It never ceases to amaze me how a Gospel reading can be interpreted in so many ways, with so many nuances. We didn't have a priest to celebrate yesterday morning, so all the Sisters went out to church at various parishes in the city. A friend of mine was preaching; in fact we had discussed his sermon earlier in the week, so I thought I knew what he was going to say. But I was wrong. (I am often wrong; at my age I'm grateful that embarrassment is not so keen as it once was.)
The Gospel reading was a familiar favorite: the feeding of the five thousand. When we first talked about the sermon, he planned to focus on ordinary people faced with a daunting task. He was going to point out that, like those disciples, some people are willing to take the first step toward an overwhelming problem, trusting that God will somehow provide the resources. Five loaves of bread and two dinky fish: over five thousand hungry mouths to feed: definitely a daunting task.
The point was also that the disciples weren't just onlookers to this miracle, but active participants. He had a specific man in mind as an example: a legend in his feeding program: an ordinary guy who cared so much about feeding the hungry that he stayed up at night inventing new ways to spread peanut butter more efficiently, to cut hotdogs in exactly one-half inch pieces. Not that this guy was anal retentive (which he may have been) but because he cared so much. This same man could be a royal pain, but that didn't alter the fact that he was in the middle of the action, participating in the miracle.

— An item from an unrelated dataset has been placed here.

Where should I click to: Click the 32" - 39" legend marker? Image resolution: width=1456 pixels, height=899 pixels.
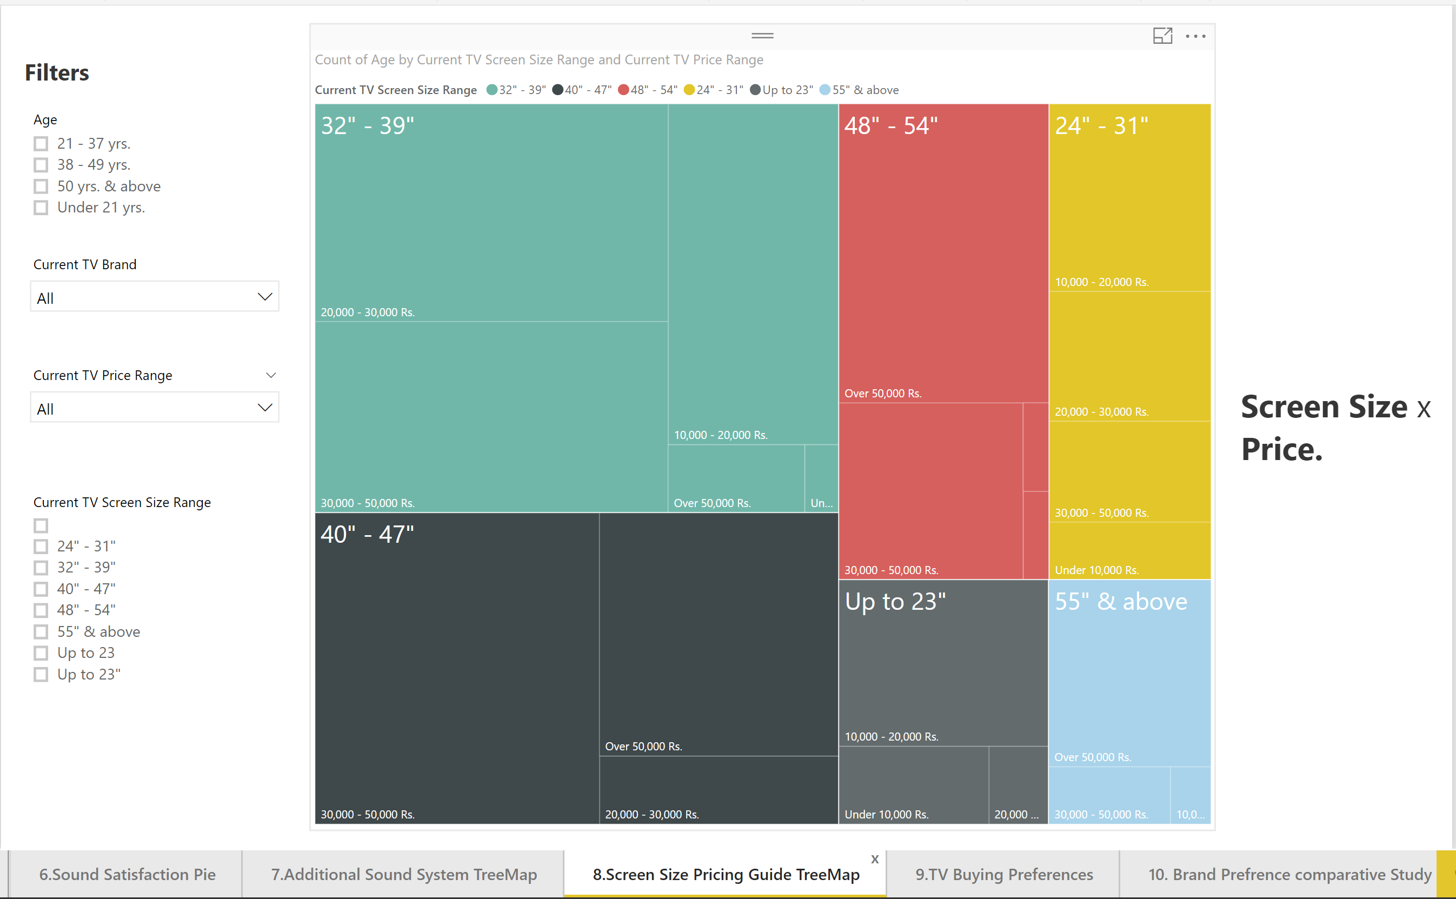(x=492, y=90)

The sermon I heard mentioned most of those points, but it was not the thrust. Yesterday the focus was on Christ's commission to FEED the hungry. Our job was to keep doing this, even when the statistics pointed to an endless, thankless succession of hungry mouths. The focus shifted from inviting ordinary people to take the first step in faith, to a reminder that the church (the body of Christ) had been commissioned by The Man Himself, to keep feeding the hungry. So many interpretations, so many nuances. All variations of the same Gospel truth.